L’intéressé préféra se taire. Il était maintenant persuadé que le mage ne cherchait pas à se moquer, mais cela ne l’aidait guère. Il fit un effort pour orienter différemment le sujet de leur entretien.

« - Messire, je n’étais pas venu pour cela, mais pour évoquer avec vous les recherches en cours. Si vous le voulez bien…
- Ah oui, bien sûr, répondit-il nonchalamment, semblant perdre son intérêt pour la conversation. Pas grand-chose de nouveau, je présume ?
- En fait, il se pourrait bien que si. Une des cibles, la chasseuse, aurait été aperçue dans une auberge.
- Par les Arcanes ! Il était maintenant parfaitement à l’écoute. Niveau de fiabilité ? De quand ça date ?
- Moins d’une douzaine d’heure. Mais ce qui va vous plaire, c’est qu’elle aurait dit devoir se rendre au cercle cénarien dans la matinée.
- La matinée ? Aujourd’hui donc ?
- Oui, exactement, confirma Nogarian avec un sourire.
- Mais bon sang, bougre d’abruti, pourquoi me tiens-tu la jambe depuis une demi-heure ? fulmina-t-il. Je pars pour le cercle cénarien, et si tu es encore là à mon retour, sombre crétin, tu risques de finir ta vie en crapaud ! »

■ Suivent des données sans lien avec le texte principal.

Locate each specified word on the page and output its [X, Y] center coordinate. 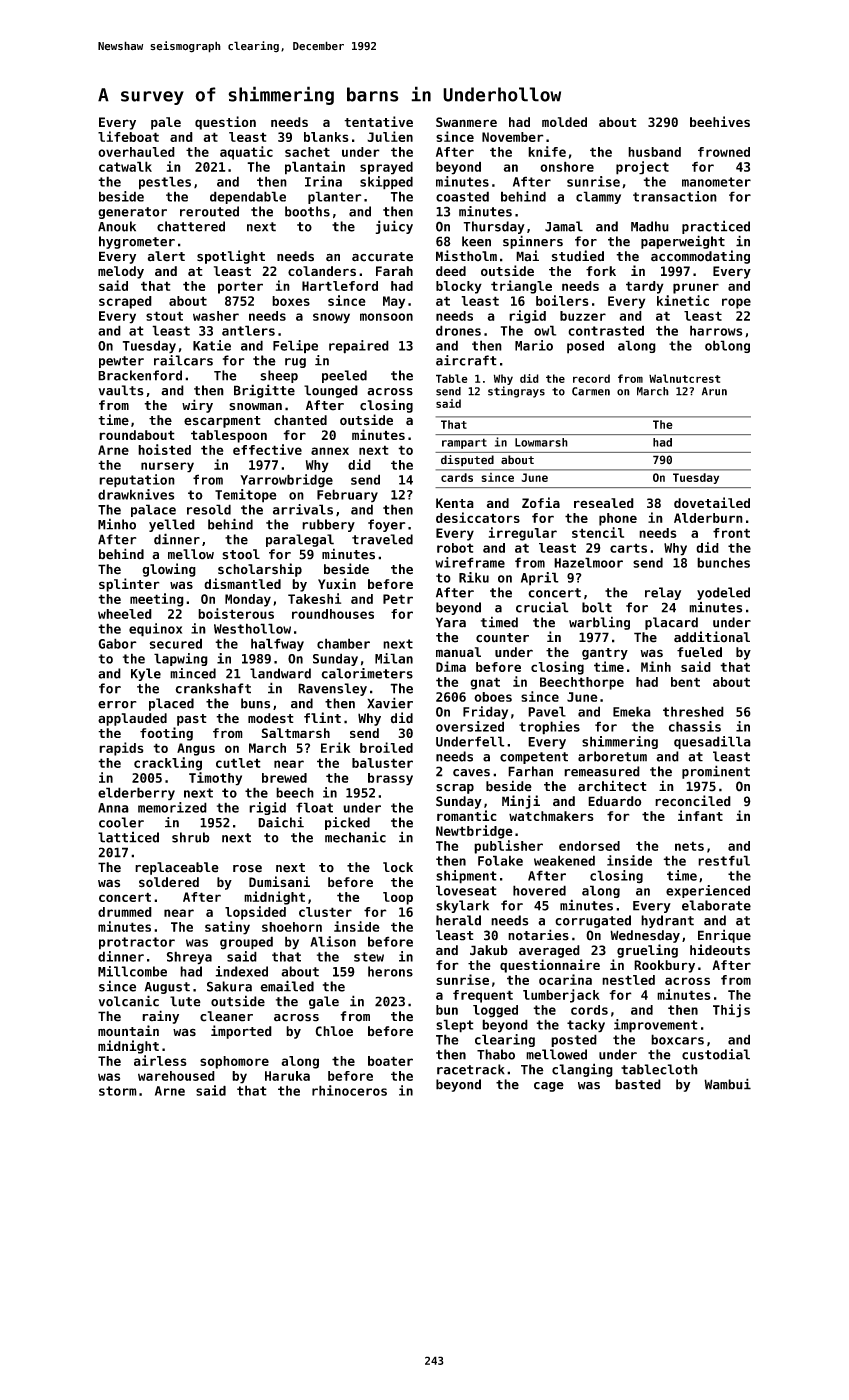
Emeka [632, 711]
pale [166, 123]
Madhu [650, 226]
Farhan [530, 771]
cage [549, 1087]
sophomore [234, 1062]
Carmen [591, 391]
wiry [197, 406]
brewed [284, 778]
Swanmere [466, 122]
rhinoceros [349, 1090]
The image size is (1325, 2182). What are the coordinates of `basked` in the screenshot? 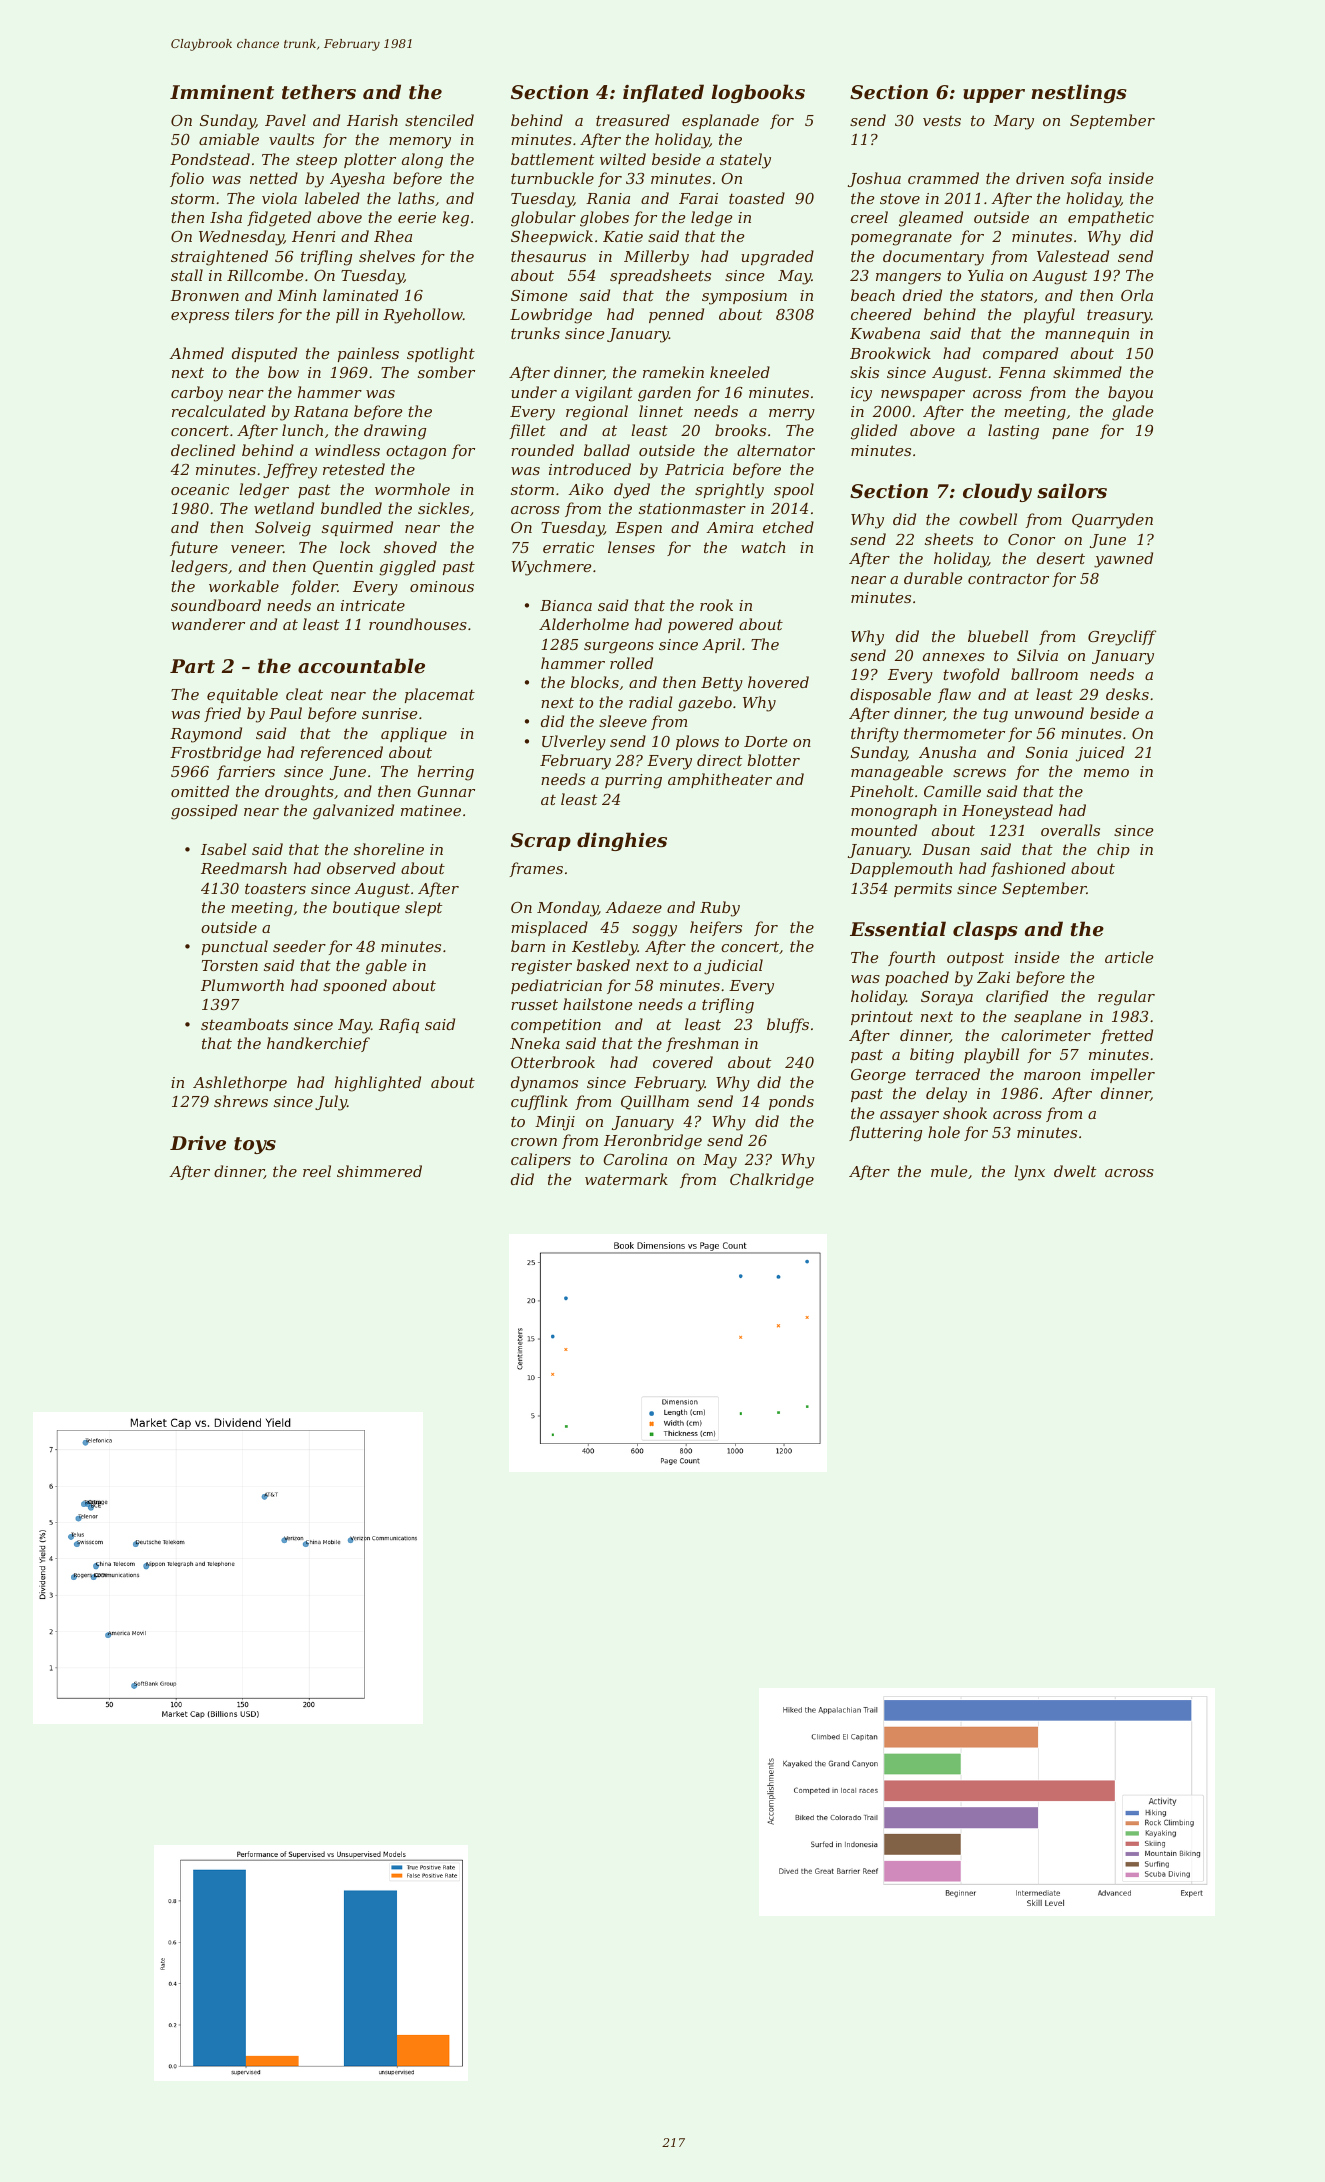 It's located at (603, 965).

L’instant d’après, Jilezor disparaissait dans un éclair vert.


Catwallon avait le cœur inquiet par nature. Un chasseur est toujours aux aguets, à chaque instant, même lorsqu’il croit son esprit au repos. Et cette tension permanente se transforme chez les êtres les plus doux en inquiétude latente. Cette fois-ci cependant le mal prenait ses racines beaucoup plus profondément. Bien sûr, Sheen étant son amie, il était ô combien naturel qu’elle s’émeuve de sa situation. Mais cela ne pouvait tout expliquer. Ceidwad lui-même semblait trouver son trouble inhabituel.

Elle fit un discret signe de tête au garde. Cette petite escale dans l’enclave cénarienne allait lui faire le plus grand bien. Elle ignorait pourquoi l’archi-druide l’avait fait appeler, mais au fond cela avait peu d’importance. Soit il voulait son avis sur quelque sujet, ce qui était toujours possible. Ou plus probablement, il souhaitait lui confier une mission. Dans tous les cas, il s’agirait d’une parenthèse bienvenue dans sa quête actuelle. Et ni Riwalena ni Sheen n’y retrouveraient rien à redire : on ne faisait pas attendre un archi-druide, qu’on soit de cette dimension ou d’une autre !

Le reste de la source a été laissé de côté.